The 2012 American League MVP race constituted a crisis among baseball journalists in defining “valuable” as an observation statement (with high denotative conformity) or a theory statement (with low denotative conformity) about the world. Because the BBWAA does not provide a definition for “valuable,” the onus is on the voters themselves to create theory statements to determine it. For traditionalists, value is best defined by an already-recognized significant historical achievement and the success of the team; for sabermetricians, value is defined by stats like WAR, a complex statistical aggregate accounting for the entirety of play. Both factions’ definitions of value included a sensitivity to fairness and egalitarianism. Traditional journalists’ goal was to fairly and equally treat this season’s achievements with the ways past seasons’ achievements had been treated for other players. Sabermetrically-oriented journalists’ goal was to fairly and equally represent all the achievements of players in a season and reward the player who contributed the most. Sean Hartnett contended, “You couldn’t conceive two MVP candidates that provide such conflicting cases for their candidacy… You’ll have old guard writers who will cling to the importance of the Triple Crown and new-age writers who will favor sabermetric measures such as WAR and range factor (RF)—and you’ll never get either side to agree with one another.”32 Ultimately Cabrera won the American League MVP vote, earning twenty-two first place votes over Trout’s six. “After all the debate, all the rhetoric, all the statistical and historical analysis, it wasn’t close.”33

PURPOSE AND INTENT OF DEFINING ‘VALUABLE’

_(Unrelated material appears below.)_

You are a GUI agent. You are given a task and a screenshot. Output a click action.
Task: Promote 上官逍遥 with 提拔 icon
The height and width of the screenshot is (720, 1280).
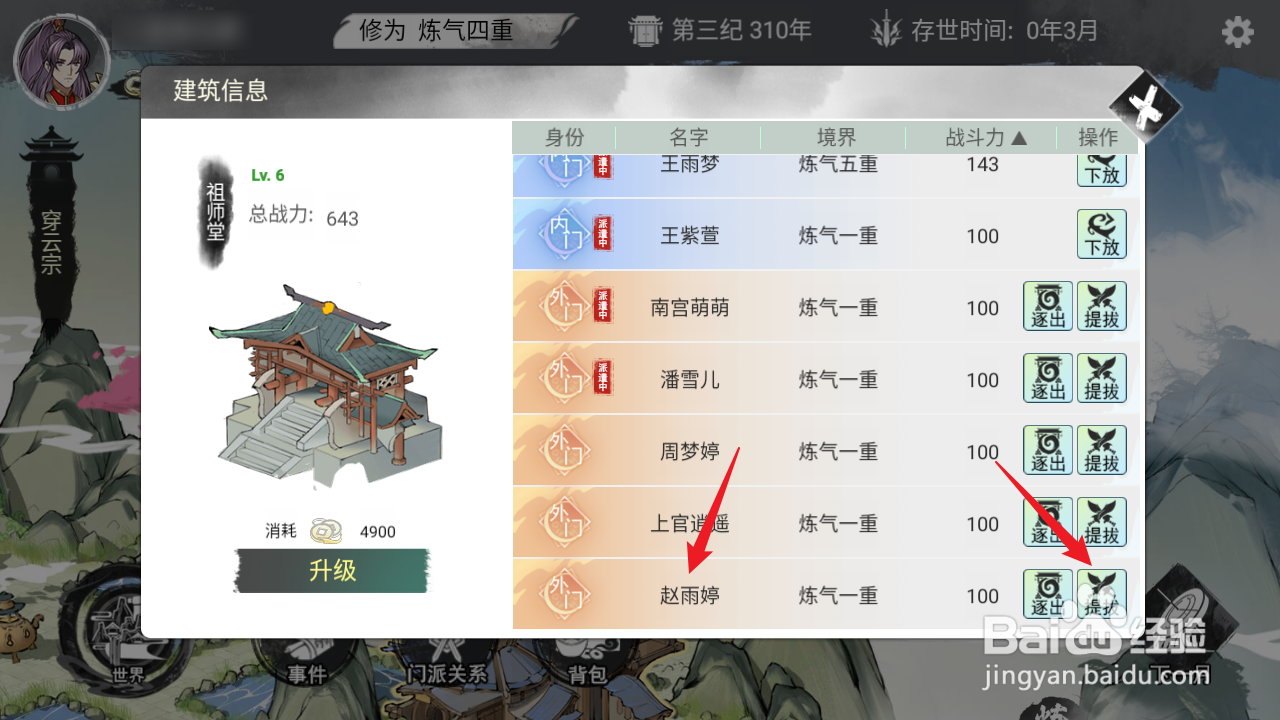(1102, 522)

The debate over the definition of “valuable” was an attempt to alter or maintain linguistic behavior. Supporters of both players had the shared purpose of wanting the award to go to the “most valuable” player. In their discourse, they frequently used “valuable” as the key term in determining their vote, and so it was “the term ‘valuable’ that appears to foster differing viewpoints.”34 Numerous other writers noted that the argument was less about statistics versus intangible qualities and more about which statistics should be counted.35 For David Roth “… this vote… was more than just the usual MVP vote. It was also a fairly impassioned contest between two different philosophies and between old-fashioned counting stats and newfangled metrics.”36

Schiappa notes that a definitional rupture “should be addressed in part by re-asking such questions as ‘How should we use the word X?’”37 For Trout supporters, the definition of valuable was driven by the need for statistical accuracy and precision and a search for fairness to other players that year. They generally attempted to quantify his contributions statistically and held a belief in statistical proof as more valid than unmeasurable contributions players might make to a team. Tim Britton suggested, “This is about recognizing Trout’s uniquely comprehensive skill set and the myriad ways he contributed to his team winning baseball games. It’s about appreciating the athletic versatility that baseball, let’s face it, isn’t always known for.”38

For the supporters of Cabrera, the definition of valuable consisted of the player making significant contributions to a team that made the playoffs and one that included historically important statistical achievements as meriting the award, regardless of other measures of value. Bill Madden summarized the position:

Here’s a guy having one of the greatest offensive seasons in history, on the cusp of being the first Triple Crown winner since Carl Yastrzemski in 1967, and yet there is this clamor from the sabermetrics gallery that Cabrera must be penalized for his slowness afoot and supposed defensive shortcomings. To hear them tell it, if Cabrera winds up leading the league in batting, homers, RBI, slugging and total bases, and being second in hits and runs, it will still pale in comparison to L.A. Angels super rookie Mike Trout leading the league in runs, stolen bases and… WAR.39

Traditional sports journalists tended to emphasize baseball history and significant achievement in their definition of “value.” Cabrera’s Triple Crown played a decisive role in their votes for him. “The MVP is the Big Dog of individual awards in sports. It often serves as a Hall of Fame deal-breaker. Yet the word ‘valuable’ restricts it to those whose brilliance made a difference, even though the electors are specifically told that it really isn’t tied to team performance. They decide their own criteria.”40 The fact that Cabrera played better in the last months of the season and the Tigers made the playoffs also contributed to his case for most valuable player. “We more ‘traditional’ baseball journalists do tend to weigh postseason appearances highly when it comes to the MVP because, really, what else is value for? Cabrera got his team to the playoffs. Trout did not.”41 Other Cabrera voters felt this was an opportunity to support Cabrera as the exemplar of valuable production. “If Cabrera wins the MVP it will repudiate nothing Trout did. It will simply be a … reaffirmation of value.”42 For Mark Feinsand, there was a distinction between best player and most valuable player. “I think Trout was the best overall player in the game this season, especially when you factor in his defense and baserunning. But that doesn’t mean I thought he was the most valuable.”43

The idea of fairness and equal treatment in a single season is partially what drove the Trout supporters to WAR as a key statistic in measuring value. “Baseball experts have spent decades trying to find a way to quantify all of a player’s contributions and boil it down into one number. The best measurement we have right now is what’s known as Wins Above Replacement (WAR).”44 Traditional baseball statistics tend to be “counting” statistics, where an event is tallied: a batted ball leaves the field of play in fair territory without hitting the ground and is counted as a home run, the batter hits the ball in fair territory and reaches base safely without a fielding error and it is counted as a hit, and so forth. More complex statistics are derived from averages: average hits per at bat yields a “batting average,” average of earned runs per nine innings equals “earned run average.” Almost all are easily seen, tallied, and understood.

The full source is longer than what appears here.